Especially because this is all supposed to be dance music. Music to be played at social events when people come together and dance with each other. So you’d expect it be about … coming together and dancing with each other, right? Not the opposite? That was the norm up through the 70s. Love, sex, dancing, getting together — you can name probably 10 dance songs off the top of your head about each of these. One of the points of disco, which after all grew out of minority bars and clubs, was inclusion — think of the emphasis in “Dancing Queen” on how you can dance, you can jive, etc. — you’re invited to be part of all this too! Punk and new wave and the 80s brought in the alienation (goodness knows, “Dancing with Myself”) that we’ve picked up on again, but those songs feel very different to me. Being alone and reaching out is not the same as aggressively pushing others away. And I don’t understand why we would listen almost exclusively to songs about closing off while we’re at dances, which I thought were about opening up.
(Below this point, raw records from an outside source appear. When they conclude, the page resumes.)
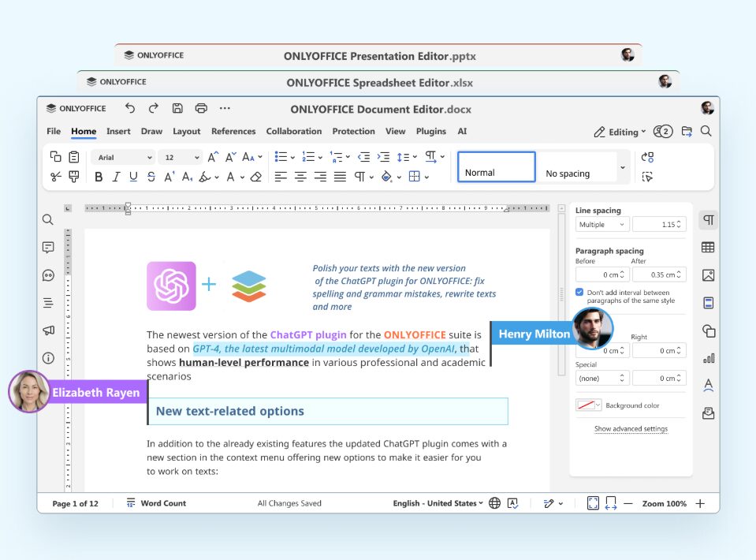Click Show advanced settings link
This screenshot has height=560, width=756.
pyautogui.click(x=631, y=429)
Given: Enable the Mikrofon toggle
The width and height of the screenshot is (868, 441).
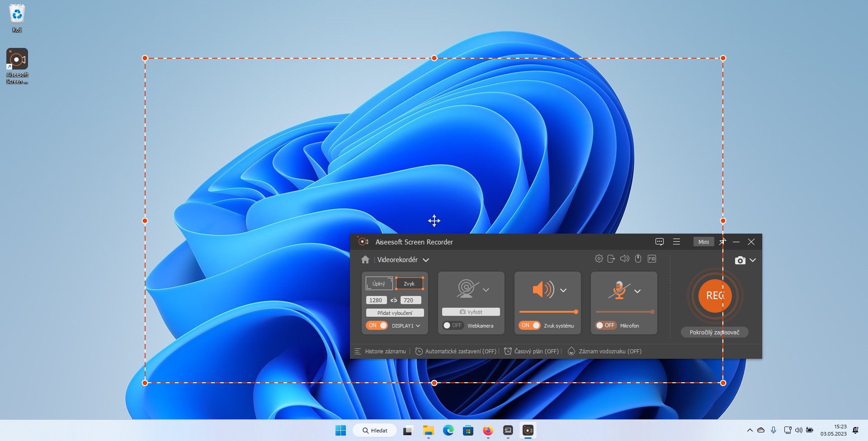Looking at the screenshot, I should tap(605, 325).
But maybe that’s what I’m not getting. I have this idea of dances as this chance for people to make connections with each other, but I don’t know whether that’s fair to assume anymore. And if people want to go to dances and act like they’re by themselves, it’s not my place to tell them not to. That’s basically what iPod dances are for: each person interacts individually with a single thing, and the whole group feels good together about each of those experiences. Everyone has fun, and no one feels pressured to be having the same experience as anyone else. And that’s pretty cool. But what if you catch someone’s eye and go back to your room to take the earbuds out, and neither of you feels pressured to be having the same experience, and each of you is just doing it your own way and having your own personal experience. Is this your idea of good sex?

Okay, okay. I’m not saying you have to apply the same standards to your music and your sex life. You’ll make up your own mind about that. But I’ll say this: a sound has developed. There is a new idiom that all of the recent dance hits fall into and have helped develop. So far almost all of these shiny harsh songs have been about alienation. And I wonder whether it’s possible to make powerful music in this idiom about anything else. Chris Brown’s “Forever” is the only song KC plays that’s just about dancing, and it’s the song that works the least. It’s compelling to watch a robot feel alienated; it’s difficult to be asked out by one. So if we’re interested in hearing songs about warmth or successful relationships, we should be careful we don’t let those be ruled out.